How many times can a beached vessel torpedo itself?
The new york times has once again embarrassed itself with yet another fake news item it has published. The man who claimed to be in this infamous photograph from abu ghraib prison turned out to be a liar.

It was a dramatic front-page story to match an infamous photo: the chilling shot of an Abu Ghraib prisoner, hooded, standing on a box, electrical wires attached to his outstretched arms.
But after questions were raised by the online magazine Salon, the Times acknowledged last night that the story was flat wrong. The prisoner in the photograph was not Qaissi, who has belatedly admitted that to the newspaper.

"The Times did not adequately research Mr. Qaissi's insistence that he was the man in the photograph" and "should have been more persistent in seeking comment from the military," the paper said in an editor's note.


I found this analysis most interesting. 'Jeffn' left a comment over at the Captain's Quarters illuminating the festering puss of obvious bias that has plagued the grey lady for many decades:
So let's put this in perspective. The major news outlets will gleefully write a page 1 story about some guy claiming to be "the hooded man" based on claims from human rights organization (which is a euphemism for anti-US groups) but the release of documents about links between OBL and Iraq "don't have enough evidentiary value"? It's clearly a double system where anything this is biased against the U.S. government or intended to embarrass or indict the military has one standard of evidence and due diligence, while the stories that do not accomplish the above are subject to more thorough due diligence in the hope that they are not true. Amazing.

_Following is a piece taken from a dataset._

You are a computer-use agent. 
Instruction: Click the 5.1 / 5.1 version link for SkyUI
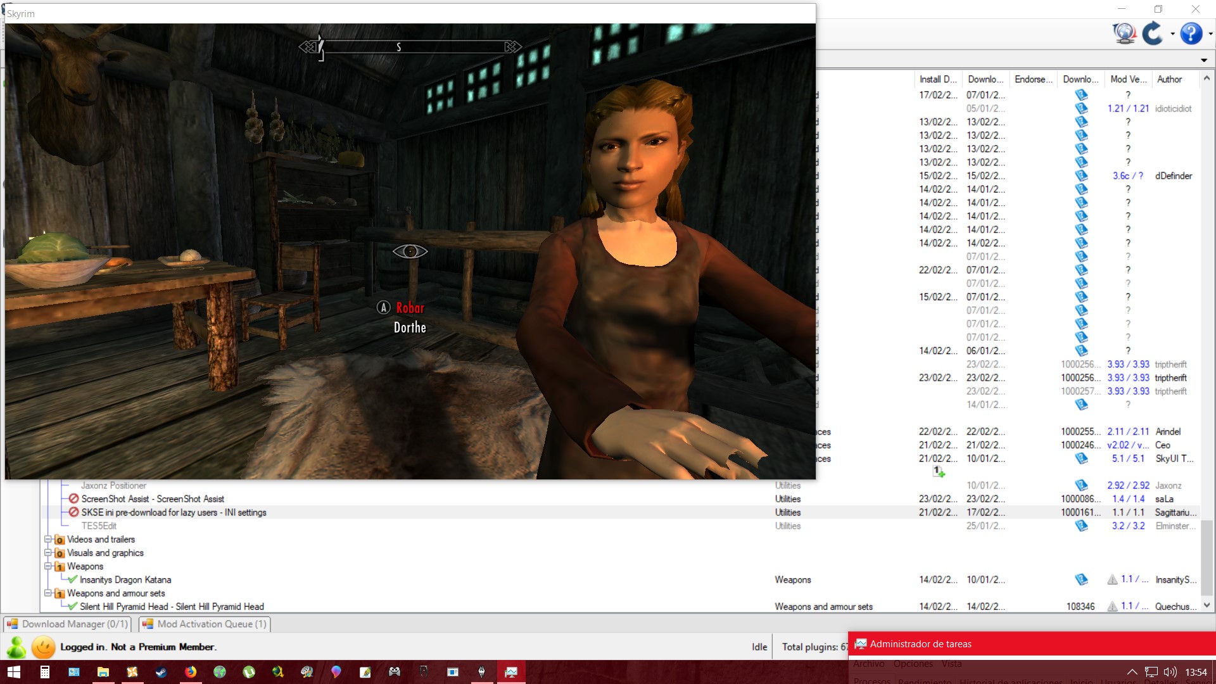[1128, 459]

This obvious example of poor journalism is one in a long line of festering puss for this publication. One needs only go back to 2003 and the Jayson Blair debacle that ended with the resignation of the managing editor and the executive editor.
Another example is the obvious manipulation of opinion polls to suit the ny times' bias.
And the festering puss is even decades old as evidenced by the shameful -- and knowingly -- false coverage of the great Ukrainian famine by the new york times Moscow correspondent Walter Duranty more than 70 years ago. The Pulitzer committee is currently attempting to strip the ny times, and the now deceased Duranty, of a wrongly bestowed Pulitzer prize for his published lies.

It is one thing for a no talent hack like me to blow hot air and publish ill informed banter because who the heck takes me seriously?
But many of this nations news outlets set their journalistic clocks and agendas by what the ny times has on its pages. How many times can a beached vessel torpedo itself and still have people wanting to buy passage aboard?